Reflux sounds more like a problem that might affect the plumbing in your kitchen or bathroom; however, it is actually your food pipe involved when gastric reflux occurs.
Heartburn is the more common term used to describe this symptom of the medical condition known as gastro-oesophageal reflux disease. It is caused by the washing back of food and stomach acid up into the food pipe (oesophagus). Of course we do need some acid in our stomach to assist in the breakdown of food, to stimulate the production of enzymes to aid digestion, and to kill bacteria. So heartburn usually means not too much acid, but acid in the wrong place.
Professor Terry Bolin, Professor of Gastroenterology at Prince of Wales Hospital in NSW, explains that heartburn occurs when the acid contents of the stomach flow back into the oesophagus and irritate its sensitive lining. According to Professor Bolin this is mainly due to a weakness in the anti-reflux valve at the top of the stomach; and this weakness can be worsened by increased pressure on the stomach due to obesity or pregnancy.
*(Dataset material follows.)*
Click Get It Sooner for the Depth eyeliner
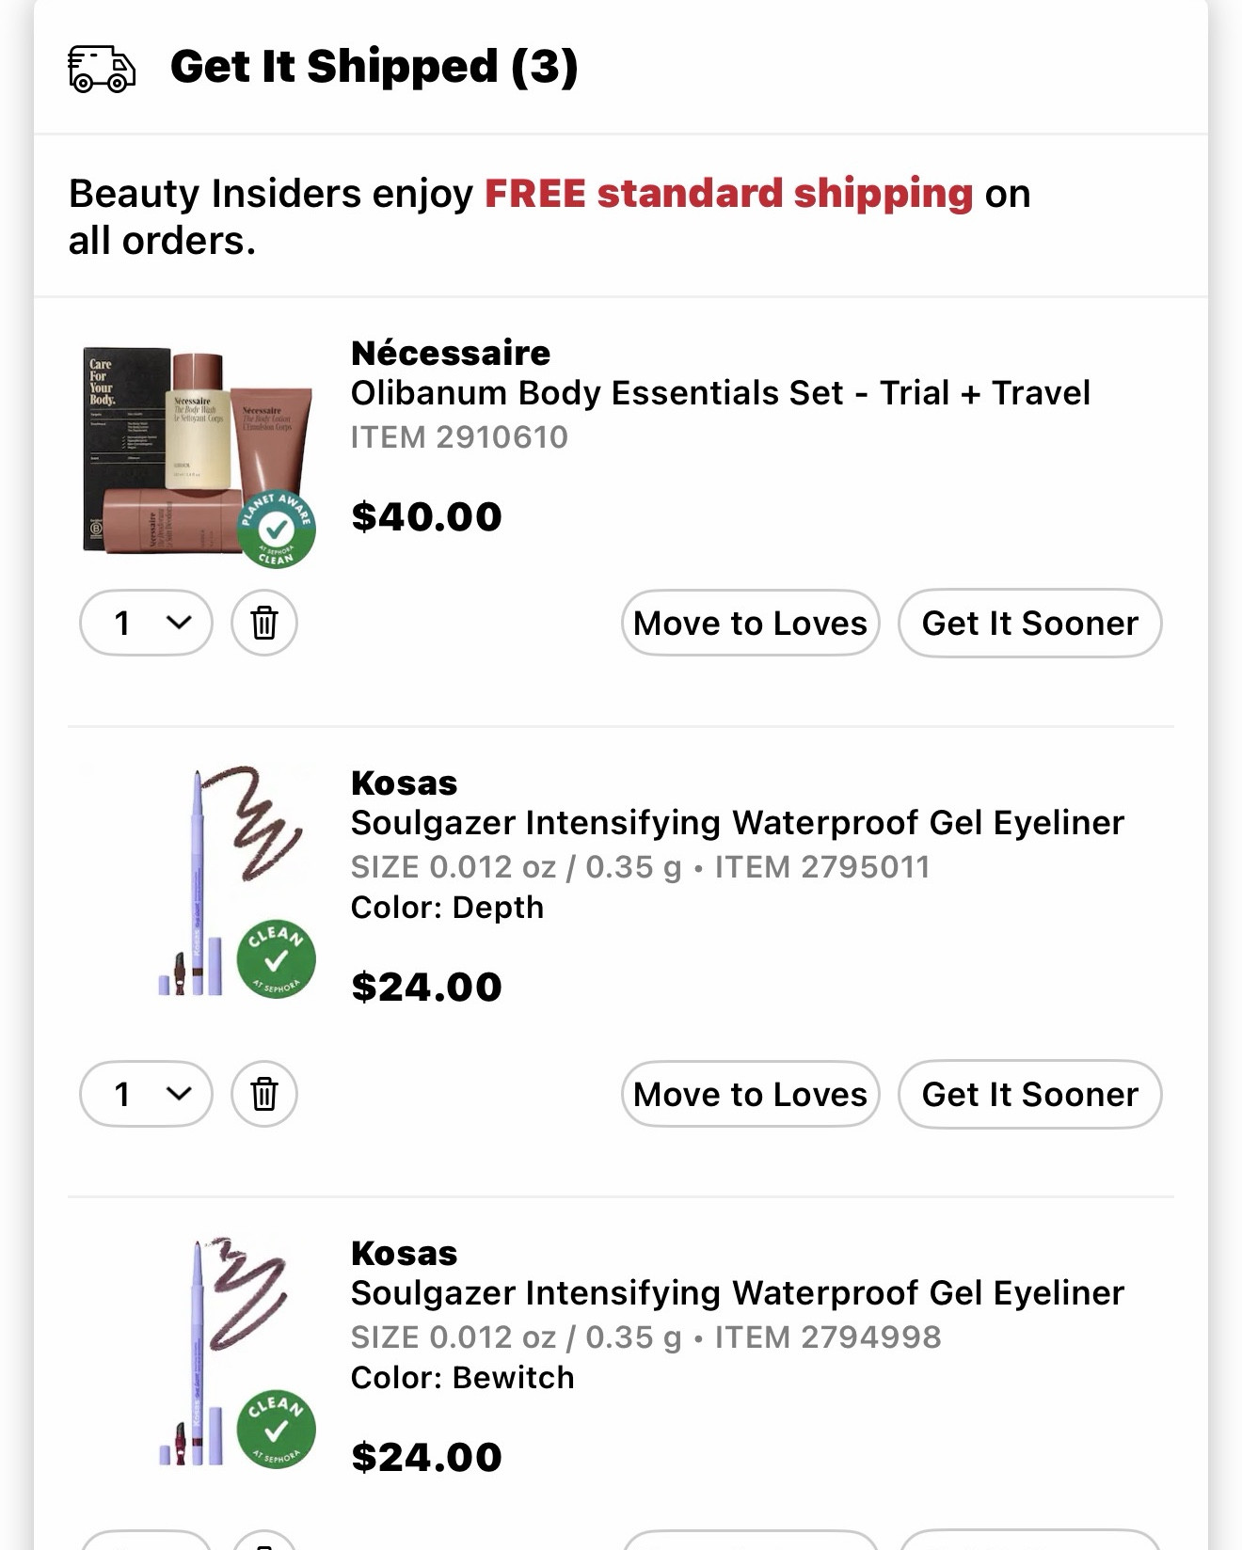 click(x=1030, y=1094)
Up to 70% of women are affected by indigestion or heartburn at some stage during pregnancy. Apart from the issue of increased pressure, it is thought that during pregnancy the hormone progesterone relaxes the valve which normally prevents the reflux or "back wash" of acid occurring.
Of course you don’t have to be pregnant to have heartburn. Drinking alcohol and smoking, skipping meals, meals that are too large, or eating "on the run" or too quickly all make it more likely you will suffer with heartburn.
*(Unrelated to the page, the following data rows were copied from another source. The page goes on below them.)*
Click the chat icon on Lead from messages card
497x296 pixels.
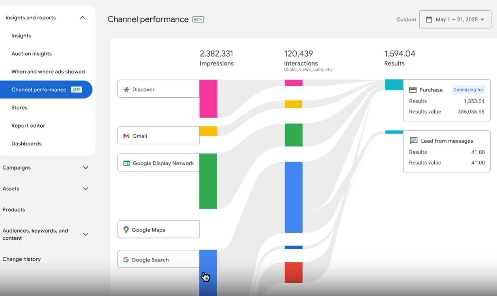pyautogui.click(x=413, y=141)
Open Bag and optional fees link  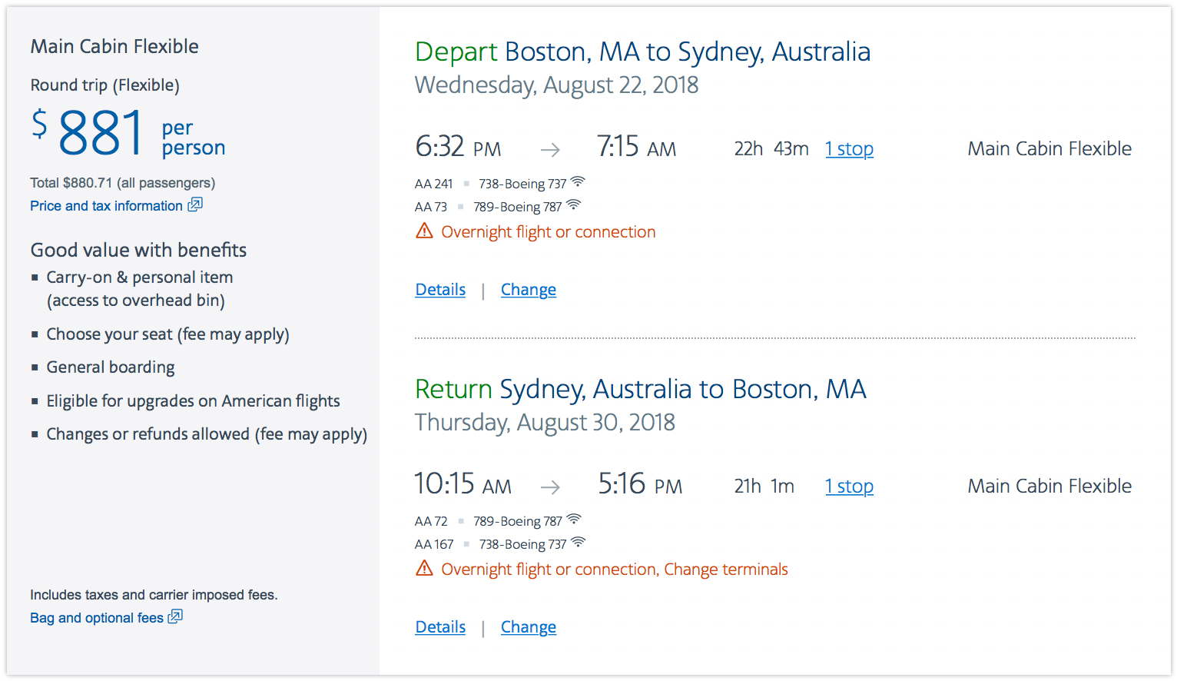point(97,618)
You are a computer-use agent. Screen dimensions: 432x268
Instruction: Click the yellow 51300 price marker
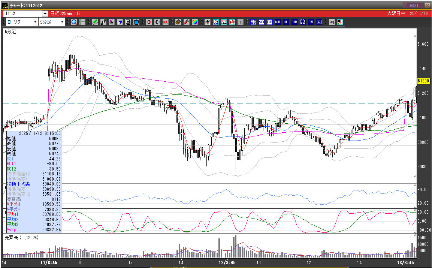423,81
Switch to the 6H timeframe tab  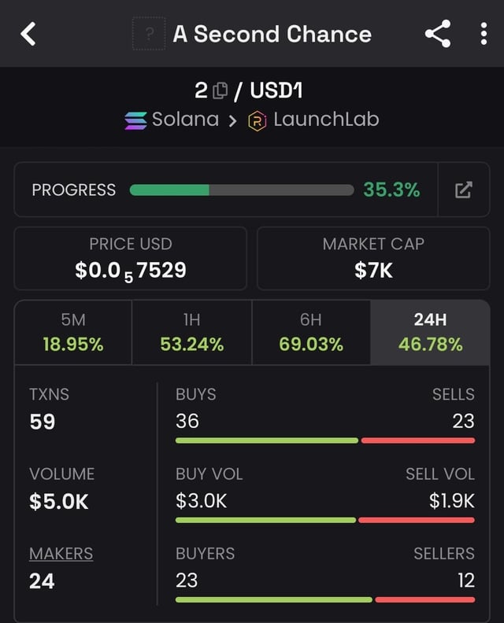click(310, 332)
As heartburn frequently occurs at bed time when you lie down, it’s important not to have a large meal late at night. Sometimes relief can be obtained by sleeping with the head and shoulders propped up, or by raising the head of the bed.
For occasional heartburn problems, your pharmacist may recommend medicines that neutralise acid (antacids) and prevent it being pushed up into the foodpipe or others that reduce acid secretion.
For frequent heartburn problems you should consult your doctor. Medicines are available that can relieve and prevent indigestion and heartburn symptoms by reducing the amount of acid your stomach produces.
Be sure to see your doctor also if your heartburn is not relieved by the use of the simple remedies mentioned above, if the pain of heartburn recurs, or if the chest pain moves to your arm.